→ **TEXT PROVIDED**:
▬▬▬
Explaining escalation with compassion

People in mental health crisis may feel ashamed, frightened, angry, suspicious or worried about being judged. Clear language lets staff explain that escalation is for safety, not punishment or denial of care.
Urgent escalation should be calm, respectful and practical. Reception staff should avoid minimising the caller's concern, sounding shocked, arguing about the person's beliefs, or promising secrecy. The aim is to explain that the situation needs faster or more appropriate clinical attention than routine administration can provide.
Helpful wording
- "I am really glad you told us. Because you have said you cannot stay safe, I need to get urgent help involved now."
- "I cannot assess this clinically, but I can make sure the right urgent route is used."
- "I am going to alert the duty clinician now and stay with the call while I do that."
- "Because there may be immediate risk, I cannot leave this for a routine appointment."
- "If the line cuts off, we will use this number to call back."
What to avoid
- Do not say "calm down" or imply the person is wasting time.
- Do not promise confidentiality where safety concerns may need urgent sharing.
- Do not debate whether the person really means it or whether their beliefs are true.
- Do not offer routine reassurance when the wording suggests immediate risk.
- Do not leave refusal unresolved: escalate refusal, disconnection, conflict or uncertainty through the local route.
Escalation should be explained as a safety step, with compassion and without judgement.
▬▬▬
→ **MATERIAL SUPPLIED**:
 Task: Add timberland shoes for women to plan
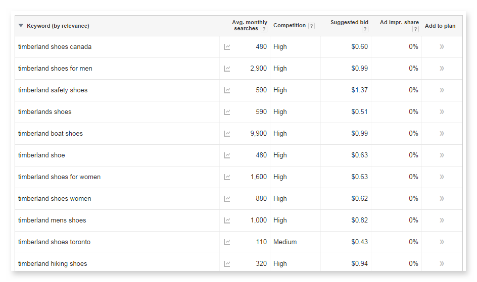[442, 177]
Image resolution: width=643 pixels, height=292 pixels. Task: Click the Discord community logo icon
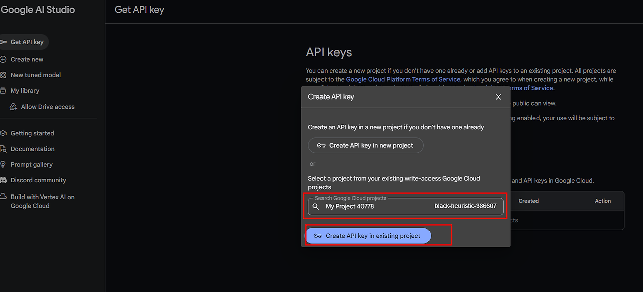tap(3, 180)
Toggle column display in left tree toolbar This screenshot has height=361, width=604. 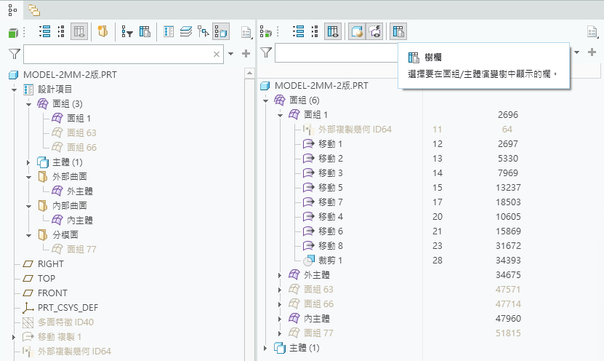coord(79,31)
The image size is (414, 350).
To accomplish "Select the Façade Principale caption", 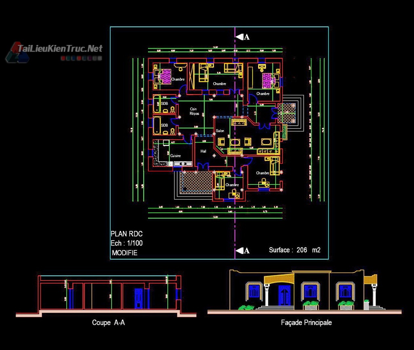I will pyautogui.click(x=306, y=322).
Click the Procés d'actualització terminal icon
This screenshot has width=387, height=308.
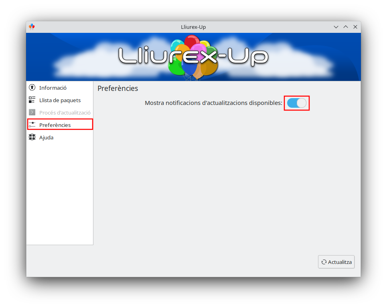pos(32,113)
▬▬▬
→ **WHAT IS BEING ASKED**: Repeat word for word the part of the escalation guidance starting at "Explaining escalation with" and ending at "denial of care.".

→ **RESPONSE TO THIS TASK**:
Explaining escalation with compassion

People in mental health crisis may feel ashamed, frightened, angry, suspicious or worried about being judged. Clear language lets staff explain that escalation is for safety, not punishment or denial of care.